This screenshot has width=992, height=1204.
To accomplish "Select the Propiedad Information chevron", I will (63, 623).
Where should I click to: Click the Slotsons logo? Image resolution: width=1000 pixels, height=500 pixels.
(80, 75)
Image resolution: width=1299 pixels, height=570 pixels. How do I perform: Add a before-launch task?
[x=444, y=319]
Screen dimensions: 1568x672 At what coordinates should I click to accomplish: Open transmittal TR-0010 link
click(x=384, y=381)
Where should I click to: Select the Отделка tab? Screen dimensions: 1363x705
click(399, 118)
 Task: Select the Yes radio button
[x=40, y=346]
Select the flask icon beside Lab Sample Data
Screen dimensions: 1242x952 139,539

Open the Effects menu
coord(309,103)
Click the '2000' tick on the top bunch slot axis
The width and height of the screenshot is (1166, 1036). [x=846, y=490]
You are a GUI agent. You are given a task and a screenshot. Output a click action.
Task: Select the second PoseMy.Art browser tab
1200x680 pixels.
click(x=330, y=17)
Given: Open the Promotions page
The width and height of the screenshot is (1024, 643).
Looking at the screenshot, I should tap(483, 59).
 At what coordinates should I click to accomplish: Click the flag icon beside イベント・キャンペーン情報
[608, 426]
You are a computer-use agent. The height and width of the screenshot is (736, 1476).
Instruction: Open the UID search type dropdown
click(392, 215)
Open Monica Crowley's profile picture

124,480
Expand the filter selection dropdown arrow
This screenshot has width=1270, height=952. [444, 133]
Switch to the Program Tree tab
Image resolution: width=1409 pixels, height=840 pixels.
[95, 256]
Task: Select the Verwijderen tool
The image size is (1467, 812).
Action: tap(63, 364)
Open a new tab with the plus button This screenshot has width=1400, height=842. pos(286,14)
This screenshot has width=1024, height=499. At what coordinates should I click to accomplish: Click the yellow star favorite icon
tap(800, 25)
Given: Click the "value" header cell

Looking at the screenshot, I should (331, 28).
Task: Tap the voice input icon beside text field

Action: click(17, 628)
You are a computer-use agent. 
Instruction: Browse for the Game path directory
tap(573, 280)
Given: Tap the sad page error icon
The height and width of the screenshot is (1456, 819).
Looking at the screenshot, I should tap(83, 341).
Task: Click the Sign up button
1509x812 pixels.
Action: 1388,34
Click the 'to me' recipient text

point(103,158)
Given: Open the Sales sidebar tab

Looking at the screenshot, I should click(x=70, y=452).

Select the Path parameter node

━━━━━━━━━━━━━━━━

### YOUR TASK
How many of the lines in the records include the word "agent"? Only the number should be given.

### RESPONSE BOX
3